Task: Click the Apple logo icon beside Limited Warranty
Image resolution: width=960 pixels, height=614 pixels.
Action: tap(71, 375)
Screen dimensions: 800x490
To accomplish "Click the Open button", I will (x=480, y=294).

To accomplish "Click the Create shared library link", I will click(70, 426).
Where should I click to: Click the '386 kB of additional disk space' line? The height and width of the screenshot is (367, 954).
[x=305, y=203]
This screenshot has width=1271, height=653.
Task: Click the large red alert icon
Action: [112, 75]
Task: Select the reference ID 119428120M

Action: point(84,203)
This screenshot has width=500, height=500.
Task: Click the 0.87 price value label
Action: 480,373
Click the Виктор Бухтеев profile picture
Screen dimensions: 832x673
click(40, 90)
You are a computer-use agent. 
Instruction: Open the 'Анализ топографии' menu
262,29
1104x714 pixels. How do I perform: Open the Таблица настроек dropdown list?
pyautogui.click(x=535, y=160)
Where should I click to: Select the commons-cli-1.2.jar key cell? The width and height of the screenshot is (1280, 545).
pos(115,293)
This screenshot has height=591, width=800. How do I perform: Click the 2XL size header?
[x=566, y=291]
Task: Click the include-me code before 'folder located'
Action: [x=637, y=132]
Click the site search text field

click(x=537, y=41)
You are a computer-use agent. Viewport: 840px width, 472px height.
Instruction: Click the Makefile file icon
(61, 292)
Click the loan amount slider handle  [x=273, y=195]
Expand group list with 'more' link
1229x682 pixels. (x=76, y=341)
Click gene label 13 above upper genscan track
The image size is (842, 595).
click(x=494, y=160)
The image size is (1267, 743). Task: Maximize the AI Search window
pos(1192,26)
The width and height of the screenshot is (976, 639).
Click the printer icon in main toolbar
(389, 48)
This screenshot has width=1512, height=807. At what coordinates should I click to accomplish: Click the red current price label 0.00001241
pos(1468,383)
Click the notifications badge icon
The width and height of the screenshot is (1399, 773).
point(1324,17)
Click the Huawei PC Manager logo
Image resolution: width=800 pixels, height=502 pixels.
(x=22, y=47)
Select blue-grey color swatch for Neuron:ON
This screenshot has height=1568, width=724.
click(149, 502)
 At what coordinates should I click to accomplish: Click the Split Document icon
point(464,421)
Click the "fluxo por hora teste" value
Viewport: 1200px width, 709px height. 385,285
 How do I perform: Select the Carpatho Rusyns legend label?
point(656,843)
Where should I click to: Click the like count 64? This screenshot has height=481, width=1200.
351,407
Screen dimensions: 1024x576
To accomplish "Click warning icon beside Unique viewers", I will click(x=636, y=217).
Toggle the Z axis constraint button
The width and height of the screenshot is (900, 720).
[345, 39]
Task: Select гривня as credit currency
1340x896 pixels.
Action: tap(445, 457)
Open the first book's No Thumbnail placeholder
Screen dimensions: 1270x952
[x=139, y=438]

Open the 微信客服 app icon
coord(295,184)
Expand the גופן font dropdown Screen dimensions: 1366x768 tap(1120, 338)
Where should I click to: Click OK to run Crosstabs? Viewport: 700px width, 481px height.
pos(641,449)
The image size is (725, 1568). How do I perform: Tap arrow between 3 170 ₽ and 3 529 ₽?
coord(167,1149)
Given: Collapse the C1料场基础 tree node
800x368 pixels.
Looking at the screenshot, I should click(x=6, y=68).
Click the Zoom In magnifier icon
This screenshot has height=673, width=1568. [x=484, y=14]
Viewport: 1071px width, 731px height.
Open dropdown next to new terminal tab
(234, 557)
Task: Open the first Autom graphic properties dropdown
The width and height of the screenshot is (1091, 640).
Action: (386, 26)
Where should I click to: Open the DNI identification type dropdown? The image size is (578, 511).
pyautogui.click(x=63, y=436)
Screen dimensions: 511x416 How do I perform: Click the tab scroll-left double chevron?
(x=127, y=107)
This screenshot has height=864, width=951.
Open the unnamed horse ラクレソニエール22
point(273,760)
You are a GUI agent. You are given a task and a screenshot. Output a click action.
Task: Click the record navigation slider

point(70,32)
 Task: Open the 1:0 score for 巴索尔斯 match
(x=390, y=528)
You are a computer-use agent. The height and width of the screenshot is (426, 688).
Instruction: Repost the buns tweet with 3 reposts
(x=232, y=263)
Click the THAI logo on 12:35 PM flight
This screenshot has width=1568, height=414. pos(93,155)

◆ **WHAT IS BEING ASKED**: Every line above that holds the word "beside" needs to be copied.

◆ **TASK ANSWER**:
Task: Click the Apple logo icon beside Limited Warranty
To accomplish "Click warning icon beside Unique viewers", I will click(x=636, y=217).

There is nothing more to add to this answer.